Aside from being a visionary educator and rosh yeshiva, Zev Friedman is also an activist. On the matter of former Nazi guards residing in peace and freedom in New York and other parts of the U.S., R’ Zev says that he could never just sit idly by and watch things like that happen without taking action.

In fact, I have participated in several such demonstrations with Rabbi Friedman and his students outside the homes of Nazi war criminals. I also attended a meeting with him and the Lithuanian consul general in New York about plans in Lithuania to build a sports stadium over a Jewish cemetery in Vilnius, that city’s capital.

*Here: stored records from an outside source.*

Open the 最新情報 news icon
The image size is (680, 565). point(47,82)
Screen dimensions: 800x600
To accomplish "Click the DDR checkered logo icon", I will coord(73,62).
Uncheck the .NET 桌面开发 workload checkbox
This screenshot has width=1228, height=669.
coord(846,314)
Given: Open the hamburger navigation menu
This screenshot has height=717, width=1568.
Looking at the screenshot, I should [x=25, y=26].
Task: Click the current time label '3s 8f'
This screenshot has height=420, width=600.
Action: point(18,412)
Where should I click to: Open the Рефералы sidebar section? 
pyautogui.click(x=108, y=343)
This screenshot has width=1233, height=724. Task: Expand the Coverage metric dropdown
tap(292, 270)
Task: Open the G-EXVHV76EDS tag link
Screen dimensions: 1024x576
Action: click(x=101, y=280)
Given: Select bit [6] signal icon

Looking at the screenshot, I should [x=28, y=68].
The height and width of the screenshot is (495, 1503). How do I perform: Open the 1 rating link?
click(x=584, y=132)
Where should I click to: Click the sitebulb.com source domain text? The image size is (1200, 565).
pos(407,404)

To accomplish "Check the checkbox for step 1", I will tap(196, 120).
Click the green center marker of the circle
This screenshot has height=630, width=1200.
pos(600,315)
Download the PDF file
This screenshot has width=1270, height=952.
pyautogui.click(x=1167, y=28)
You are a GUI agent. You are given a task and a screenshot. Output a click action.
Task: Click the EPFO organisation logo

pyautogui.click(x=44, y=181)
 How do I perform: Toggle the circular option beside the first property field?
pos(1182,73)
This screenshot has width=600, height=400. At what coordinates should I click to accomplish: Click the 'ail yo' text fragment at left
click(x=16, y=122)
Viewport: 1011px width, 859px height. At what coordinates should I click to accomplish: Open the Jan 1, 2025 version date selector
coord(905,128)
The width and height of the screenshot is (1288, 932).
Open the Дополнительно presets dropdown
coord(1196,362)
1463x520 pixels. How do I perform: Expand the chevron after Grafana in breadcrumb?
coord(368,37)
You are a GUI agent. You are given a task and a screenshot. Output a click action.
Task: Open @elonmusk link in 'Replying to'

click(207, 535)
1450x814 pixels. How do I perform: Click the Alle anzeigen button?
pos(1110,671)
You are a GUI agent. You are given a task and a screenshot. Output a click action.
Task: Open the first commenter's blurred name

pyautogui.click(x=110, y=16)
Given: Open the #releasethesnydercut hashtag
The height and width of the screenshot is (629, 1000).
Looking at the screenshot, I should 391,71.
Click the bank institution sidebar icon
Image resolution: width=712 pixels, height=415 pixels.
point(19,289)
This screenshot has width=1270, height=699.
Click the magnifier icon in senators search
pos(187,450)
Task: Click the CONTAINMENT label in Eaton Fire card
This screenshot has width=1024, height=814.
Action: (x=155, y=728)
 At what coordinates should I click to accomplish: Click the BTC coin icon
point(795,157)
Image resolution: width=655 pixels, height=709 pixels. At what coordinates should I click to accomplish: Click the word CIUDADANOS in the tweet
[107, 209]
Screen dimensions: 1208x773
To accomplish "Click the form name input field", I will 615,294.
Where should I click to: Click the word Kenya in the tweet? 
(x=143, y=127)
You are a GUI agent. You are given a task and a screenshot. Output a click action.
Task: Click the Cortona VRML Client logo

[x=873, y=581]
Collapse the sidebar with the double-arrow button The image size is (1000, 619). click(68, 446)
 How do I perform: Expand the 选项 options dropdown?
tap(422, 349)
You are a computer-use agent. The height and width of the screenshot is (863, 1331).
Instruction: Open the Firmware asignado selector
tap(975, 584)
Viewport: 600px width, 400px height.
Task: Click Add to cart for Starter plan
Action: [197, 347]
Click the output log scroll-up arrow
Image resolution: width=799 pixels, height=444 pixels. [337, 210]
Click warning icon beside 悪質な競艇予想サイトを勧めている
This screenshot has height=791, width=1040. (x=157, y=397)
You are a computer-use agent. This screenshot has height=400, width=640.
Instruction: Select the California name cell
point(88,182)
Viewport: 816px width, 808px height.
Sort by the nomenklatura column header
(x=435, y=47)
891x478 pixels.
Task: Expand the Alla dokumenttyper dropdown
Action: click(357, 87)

A Rambam education is also very Eretz Yisrael-centric. Principal Rabbi Yotav Eliach shares his experiences having served in Tzahal and inspires the boys with a love of Eretz Yisrael. Rabbi Eliach is the author of Judaism, Zionism and the Land of Israel. The rabbis are very proud of their graduates who have made aliyah and now live in Israel. In addition, there are currently three Rambam graduates serving in the Israel Defense Force.

The other day, Rabbi Friedman related to me that his students have met with Rav Moshe Tuvia Leif of Agudas Yisrael Bais Binyomin in Brooklyn, among other great Torah scholars. I met Rabbi Leif at a wedding this week and mentioned that I heard he had farhered the boys at Rambam. He said, “They are unbelievable boys. I thought I would sit with them for 15 to 20 minutes, but we spent an hour and fifteen minutes together, and I was flabbergasted. They were so well-prepared with Gemara, Tosfos, Rishonim, Acharonim, and more. They were all on the mark.”

Other contemporary Torah luminaries who have visited the Yeshiva or whom the students have visited include Rav Hershel Schachter, Rav Michael Rosensweig, Rav Reuven Feinstein, Rav Naftali Jaeger, Rav Avraham Kahn, Rav Eytan Feiner, Rav Yonason Sacks, and Rav Yehuda Kelemer, zt’l.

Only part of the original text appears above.